# [Exercise]
Below are the records; restate all of them word for word.
Entries supplied below:
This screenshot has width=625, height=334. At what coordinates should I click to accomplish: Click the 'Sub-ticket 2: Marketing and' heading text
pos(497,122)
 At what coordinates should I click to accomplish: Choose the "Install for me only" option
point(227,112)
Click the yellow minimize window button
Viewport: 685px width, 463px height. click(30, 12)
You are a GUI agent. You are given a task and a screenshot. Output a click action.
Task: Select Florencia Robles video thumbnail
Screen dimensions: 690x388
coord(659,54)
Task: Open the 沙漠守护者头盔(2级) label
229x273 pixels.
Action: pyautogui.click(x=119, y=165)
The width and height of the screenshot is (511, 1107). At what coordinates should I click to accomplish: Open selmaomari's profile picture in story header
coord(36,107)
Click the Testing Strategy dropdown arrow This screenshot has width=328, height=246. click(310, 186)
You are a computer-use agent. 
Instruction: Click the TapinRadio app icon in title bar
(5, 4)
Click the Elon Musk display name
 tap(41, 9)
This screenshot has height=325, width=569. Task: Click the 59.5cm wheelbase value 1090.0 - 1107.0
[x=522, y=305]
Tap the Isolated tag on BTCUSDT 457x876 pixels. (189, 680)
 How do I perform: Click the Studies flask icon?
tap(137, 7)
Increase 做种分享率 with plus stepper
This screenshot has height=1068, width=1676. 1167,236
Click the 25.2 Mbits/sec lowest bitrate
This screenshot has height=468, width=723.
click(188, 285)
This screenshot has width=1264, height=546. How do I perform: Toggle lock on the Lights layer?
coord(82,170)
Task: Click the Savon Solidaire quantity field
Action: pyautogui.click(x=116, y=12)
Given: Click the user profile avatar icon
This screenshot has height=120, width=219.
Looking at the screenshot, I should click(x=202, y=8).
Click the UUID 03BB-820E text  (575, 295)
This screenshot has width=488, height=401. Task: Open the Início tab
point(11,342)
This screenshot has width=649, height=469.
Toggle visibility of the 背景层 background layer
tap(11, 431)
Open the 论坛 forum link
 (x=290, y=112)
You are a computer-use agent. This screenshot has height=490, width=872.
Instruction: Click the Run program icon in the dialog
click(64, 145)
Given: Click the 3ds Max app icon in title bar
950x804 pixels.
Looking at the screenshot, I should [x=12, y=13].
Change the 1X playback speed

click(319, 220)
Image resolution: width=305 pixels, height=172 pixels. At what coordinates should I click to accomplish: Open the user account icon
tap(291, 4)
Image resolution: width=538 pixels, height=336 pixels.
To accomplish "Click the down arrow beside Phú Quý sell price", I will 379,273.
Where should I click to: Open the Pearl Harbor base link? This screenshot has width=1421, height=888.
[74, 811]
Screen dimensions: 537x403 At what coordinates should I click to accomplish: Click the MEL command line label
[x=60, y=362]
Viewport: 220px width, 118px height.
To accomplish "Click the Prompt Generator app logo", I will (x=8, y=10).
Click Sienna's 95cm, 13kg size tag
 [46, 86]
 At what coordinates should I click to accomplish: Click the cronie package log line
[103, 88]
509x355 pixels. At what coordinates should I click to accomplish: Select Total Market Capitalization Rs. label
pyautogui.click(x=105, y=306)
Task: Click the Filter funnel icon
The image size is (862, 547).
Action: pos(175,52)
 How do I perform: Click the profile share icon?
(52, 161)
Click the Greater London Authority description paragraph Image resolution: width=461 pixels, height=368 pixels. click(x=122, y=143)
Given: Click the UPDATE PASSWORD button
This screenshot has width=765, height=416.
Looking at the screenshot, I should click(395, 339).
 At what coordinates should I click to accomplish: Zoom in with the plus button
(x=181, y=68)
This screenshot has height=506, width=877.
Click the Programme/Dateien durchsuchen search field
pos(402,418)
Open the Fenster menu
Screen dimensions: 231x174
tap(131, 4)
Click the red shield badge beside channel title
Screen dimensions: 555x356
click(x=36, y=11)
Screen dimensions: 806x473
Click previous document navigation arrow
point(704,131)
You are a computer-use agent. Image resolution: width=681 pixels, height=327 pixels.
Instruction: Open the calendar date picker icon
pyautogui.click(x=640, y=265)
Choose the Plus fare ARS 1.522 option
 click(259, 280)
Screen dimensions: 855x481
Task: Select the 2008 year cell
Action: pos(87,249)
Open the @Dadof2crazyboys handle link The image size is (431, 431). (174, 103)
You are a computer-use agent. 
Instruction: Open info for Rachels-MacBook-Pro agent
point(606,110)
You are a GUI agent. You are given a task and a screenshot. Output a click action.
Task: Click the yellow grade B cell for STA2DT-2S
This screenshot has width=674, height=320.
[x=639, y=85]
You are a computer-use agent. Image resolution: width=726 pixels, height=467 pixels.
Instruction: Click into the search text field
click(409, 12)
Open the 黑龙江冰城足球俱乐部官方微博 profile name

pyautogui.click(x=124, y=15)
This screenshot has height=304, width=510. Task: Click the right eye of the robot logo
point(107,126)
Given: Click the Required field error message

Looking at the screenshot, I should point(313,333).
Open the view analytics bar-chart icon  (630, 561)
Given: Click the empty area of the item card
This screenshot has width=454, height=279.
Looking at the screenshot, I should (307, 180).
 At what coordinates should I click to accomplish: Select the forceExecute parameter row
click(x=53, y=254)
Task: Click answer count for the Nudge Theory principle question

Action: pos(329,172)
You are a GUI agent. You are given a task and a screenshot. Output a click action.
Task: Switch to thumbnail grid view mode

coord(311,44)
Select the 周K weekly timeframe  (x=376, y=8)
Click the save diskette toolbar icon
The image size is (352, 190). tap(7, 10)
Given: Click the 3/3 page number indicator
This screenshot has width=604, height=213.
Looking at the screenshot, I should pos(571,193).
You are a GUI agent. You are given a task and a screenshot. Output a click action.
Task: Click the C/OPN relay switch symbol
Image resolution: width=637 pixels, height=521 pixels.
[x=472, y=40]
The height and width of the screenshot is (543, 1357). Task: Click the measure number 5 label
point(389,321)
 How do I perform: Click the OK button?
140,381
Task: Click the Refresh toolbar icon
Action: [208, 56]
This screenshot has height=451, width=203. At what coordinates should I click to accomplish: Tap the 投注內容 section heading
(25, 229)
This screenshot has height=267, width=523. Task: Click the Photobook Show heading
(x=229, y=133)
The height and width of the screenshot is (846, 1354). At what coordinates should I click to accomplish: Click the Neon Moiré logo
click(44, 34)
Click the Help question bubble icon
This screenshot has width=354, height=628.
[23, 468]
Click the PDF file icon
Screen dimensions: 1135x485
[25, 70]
End of Entries supplied.
# [Solution for this exercise]
This screenshot has width=625, height=334. At what coordinates should I click to accomplish: Click the 'Sub-ticket 2: Marketing and' heading text
pos(497,122)
 At what coordinates should I click to accomplish: Choose the "Install for me only" option
point(227,112)
Click the yellow minimize window button
Viewport: 685px width, 463px height. click(30, 12)
You are a GUI agent. You are given a task and a screenshot. Output a click action.
Task: Select Florencia Robles video thumbnail
Screen dimensions: 690x388
coord(659,54)
Task: Open the 沙漠守护者头盔(2级) label
229x273 pixels.
Action: pyautogui.click(x=119, y=165)
The width and height of the screenshot is (511, 1107). At what coordinates should I click to accomplish: Open selmaomari's profile picture in story header
coord(36,107)
Click the Testing Strategy dropdown arrow This screenshot has width=328, height=246. click(310, 186)
You are a computer-use agent. 
Instruction: Click the TapinRadio app icon in title bar
(5, 4)
Click the Elon Musk display name
 tap(41, 9)
This screenshot has height=325, width=569. Task: Click the 59.5cm wheelbase value 1090.0 - 1107.0
[x=522, y=305]
Tap the Isolated tag on BTCUSDT 457x876 pixels. (189, 680)
 How do I perform: Click the Studies flask icon?
tap(137, 7)
Increase 做种分享率 with plus stepper
This screenshot has height=1068, width=1676. 1167,236
Click the 25.2 Mbits/sec lowest bitrate
This screenshot has height=468, width=723.
click(188, 285)
This screenshot has width=1264, height=546. How do I perform: Toggle lock on the Lights layer?
coord(82,170)
Task: Click the Savon Solidaire quantity field
Action: pyautogui.click(x=116, y=12)
Given: Click the user profile avatar icon
This screenshot has height=120, width=219.
Looking at the screenshot, I should click(x=202, y=8).
Click the UUID 03BB-820E text  (575, 295)
This screenshot has width=488, height=401. Task: Open the Início tab
point(11,342)
This screenshot has width=649, height=469.
Toggle visibility of the 背景层 background layer
tap(11, 431)
Open the 论坛 forum link
 (x=290, y=112)
You are a computer-use agent. This screenshot has height=490, width=872.
Instruction: Click the Run program icon in the dialog
click(64, 145)
Given: Click the 3ds Max app icon in title bar
950x804 pixels.
Looking at the screenshot, I should [x=12, y=13].
Change the 1X playback speed

click(319, 220)
Image resolution: width=305 pixels, height=172 pixels. At what coordinates should I click to accomplish: Open the user account icon
tap(291, 4)
Image resolution: width=538 pixels, height=336 pixels.
To accomplish "Click the down arrow beside Phú Quý sell price", I will 379,273.
Where should I click to: Open the Pearl Harbor base link? This screenshot has width=1421, height=888.
[74, 811]
Screen dimensions: 537x403 At what coordinates should I click to accomplish: Click the MEL command line label
[x=60, y=362]
Viewport: 220px width, 118px height.
To accomplish "Click the Prompt Generator app logo", I will (x=8, y=10).
Click Sienna's 95cm, 13kg size tag
 [46, 86]
 At what coordinates should I click to accomplish: Click the cronie package log line
[103, 88]
509x355 pixels. At what coordinates should I click to accomplish: Select Total Market Capitalization Rs. label
pyautogui.click(x=105, y=306)
Task: Click the Filter funnel icon
The image size is (862, 547).
Action: pos(175,52)
 How do I perform: Click the profile share icon?
(52, 161)
Click the Greater London Authority description paragraph Image resolution: width=461 pixels, height=368 pixels. click(x=122, y=143)
Given: Click the UPDATE PASSWORD button
This screenshot has width=765, height=416.
Looking at the screenshot, I should click(395, 339).
 At what coordinates should I click to accomplish: Zoom in with the plus button
(x=181, y=68)
This screenshot has height=506, width=877.
Click the Programme/Dateien durchsuchen search field
pos(402,418)
Open the Fenster menu
Screen dimensions: 231x174
tap(131, 4)
Click the red shield badge beside channel title
Screen dimensions: 555x356
click(x=36, y=11)
Screen dimensions: 806x473
Click previous document navigation arrow
point(704,131)
You are a computer-use agent. Image resolution: width=681 pixels, height=327 pixels.
Instruction: Open the calendar date picker icon
pyautogui.click(x=640, y=265)
Choose the Plus fare ARS 1.522 option
 click(259, 280)
Screen dimensions: 855x481
Task: Select the 2008 year cell
Action: pos(87,249)
Open the @Dadof2crazyboys handle link The image size is (431, 431). (174, 103)
You are a computer-use agent. 
Instruction: Open info for Rachels-MacBook-Pro agent
point(606,110)
You are a GUI agent. You are given a task and a screenshot. Output a click action.
Task: Click the yellow grade B cell for STA2DT-2S
This screenshot has width=674, height=320.
[x=639, y=85]
You are a computer-use agent. Image resolution: width=726 pixels, height=467 pixels.
Instruction: Click into the search text field
click(409, 12)
Open the 黑龙江冰城足球俱乐部官方微博 profile name

pyautogui.click(x=124, y=15)
This screenshot has height=304, width=510. Task: Click the right eye of the robot logo
point(107,126)
Given: Click the Required field error message

Looking at the screenshot, I should point(313,333).
Open the view analytics bar-chart icon  (630, 561)
Given: Click the empty area of the item card
This screenshot has width=454, height=279.
Looking at the screenshot, I should (307, 180).
 At what coordinates should I click to accomplish: Select the forceExecute parameter row
click(x=53, y=254)
Task: Click answer count for the Nudge Theory principle question

Action: pos(329,172)
You are a GUI agent. You are given a task and a screenshot. Output a click action.
Task: Switch to thumbnail grid view mode

coord(311,44)
Select the 周K weekly timeframe  (x=376, y=8)
Click the save diskette toolbar icon
The image size is (352, 190). tap(7, 10)
Given: Click the 3/3 page number indicator
This screenshot has width=604, height=213.
Looking at the screenshot, I should pos(571,193).
You are a GUI agent. You are given a task and a screenshot. Output a click action.
Task: Click the C/OPN relay switch symbol
Image resolution: width=637 pixels, height=521 pixels.
[x=472, y=40]
The height and width of the screenshot is (543, 1357). Task: Click the measure number 5 label
point(389,321)
 How do I perform: Click the OK button?
140,381
Task: Click the Refresh toolbar icon
Action: [208, 56]
This screenshot has height=451, width=203. At what coordinates should I click to accomplish: Tap the 投注內容 section heading
(25, 229)
This screenshot has height=267, width=523. Task: Click the Photobook Show heading
(x=229, y=133)
The height and width of the screenshot is (846, 1354). At what coordinates should I click to accomplish: Click the Neon Moiré logo
click(44, 34)
Click the Help question bubble icon
This screenshot has width=354, height=628.
[23, 468]
Click the PDF file icon
Screen dimensions: 1135x485
[25, 70]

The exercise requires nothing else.